À l’approche du G7 à Genève en juin prochain, une tension inédite menace de secouer les fondations même de la démocratie. Selon un professeur d’expérience, Uli Windisch, les manifestations prévues pourraient dépasser tout le cadre légal, menaçant l’ordre public et l’intégrité des institutions.
Dans un contexte marqué par une détérioration croissante des normes sociales, Windisch souligne que les autorités suisses ont échoué à prévoir les risques. « Les organisateurs, en réalité, dictent le jeu », explique-t-il. Contrairement aux manifestations syndicales passées où l’ordre était maintenu, aujourd’hui, des groupes ultrapréparés s’approprient les rues pour des actions destructrices : pillages, attaques contre la police et une véritable dégradation des espaces publics.

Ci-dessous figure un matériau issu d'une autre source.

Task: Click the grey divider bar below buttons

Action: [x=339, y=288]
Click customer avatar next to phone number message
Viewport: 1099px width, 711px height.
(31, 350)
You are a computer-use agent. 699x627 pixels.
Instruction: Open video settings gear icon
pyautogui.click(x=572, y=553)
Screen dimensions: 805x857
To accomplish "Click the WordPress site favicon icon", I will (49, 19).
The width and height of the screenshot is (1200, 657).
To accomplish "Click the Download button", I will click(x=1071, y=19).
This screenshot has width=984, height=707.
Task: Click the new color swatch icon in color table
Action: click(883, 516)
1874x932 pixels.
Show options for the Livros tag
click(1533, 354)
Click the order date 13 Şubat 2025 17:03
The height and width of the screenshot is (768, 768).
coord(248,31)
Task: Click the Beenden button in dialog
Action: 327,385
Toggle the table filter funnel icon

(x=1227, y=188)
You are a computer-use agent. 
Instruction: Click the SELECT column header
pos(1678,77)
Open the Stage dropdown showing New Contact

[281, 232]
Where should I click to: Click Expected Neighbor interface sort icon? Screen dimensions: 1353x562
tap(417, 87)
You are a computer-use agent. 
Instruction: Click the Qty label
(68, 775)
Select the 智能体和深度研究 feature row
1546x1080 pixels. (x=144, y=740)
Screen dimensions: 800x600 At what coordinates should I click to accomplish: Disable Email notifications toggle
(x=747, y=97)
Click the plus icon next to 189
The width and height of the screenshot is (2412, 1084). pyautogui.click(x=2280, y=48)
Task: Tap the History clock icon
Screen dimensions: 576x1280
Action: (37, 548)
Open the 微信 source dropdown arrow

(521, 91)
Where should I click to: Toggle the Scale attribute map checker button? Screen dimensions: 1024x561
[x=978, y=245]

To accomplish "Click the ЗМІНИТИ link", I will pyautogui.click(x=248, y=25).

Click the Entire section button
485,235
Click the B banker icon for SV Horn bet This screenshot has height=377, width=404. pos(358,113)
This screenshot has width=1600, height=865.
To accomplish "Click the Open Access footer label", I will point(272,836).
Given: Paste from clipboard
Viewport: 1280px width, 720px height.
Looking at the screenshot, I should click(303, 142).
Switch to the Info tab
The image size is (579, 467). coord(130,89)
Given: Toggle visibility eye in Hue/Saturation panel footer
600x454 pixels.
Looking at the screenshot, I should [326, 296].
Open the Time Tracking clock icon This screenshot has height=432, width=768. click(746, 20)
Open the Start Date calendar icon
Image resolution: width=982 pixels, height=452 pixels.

L’exemple français, avec 22 000 policiers mobilisés – dont 8 000 à Paris – montre un phénomène inquiétant. Ces mesures extrêmes ne sont pas le signe d’une démocratie active mais plutôt d’un déséquilibre total entre les citoyens et les institutions. Le coût financier et humain est colossal : des policiers blessés, des commerces détruits sans réparation.
Windisch critique aussi la politique de l’immigration en Suisse, où le « droit du sol » a été élargi à un niveau inadéquat. « Cela crée une société hors sol », affirme-t-il, pointant vers des groupes politiques qui n’ont pas connu la réalité du travail ou de l’intégration sociale.
Les mesures actuelles sont insuffisantes pour contrôler ces tendances. Le professeur recommande une responsabilisation stricte des organisateurs et des sanctions financières pour les dégâts causés. « Il ne s’agit pas d’un luxe mais d’une nécessité », conclut-il.
La question reste : peut-on encore sauver la démocratie face à cette montée de violence ? Pour Windisch, la réponse réside dans une reprise des fondements sociaux et politiques, en évitant les solutions idéologiques qui menacent l’unité du pays.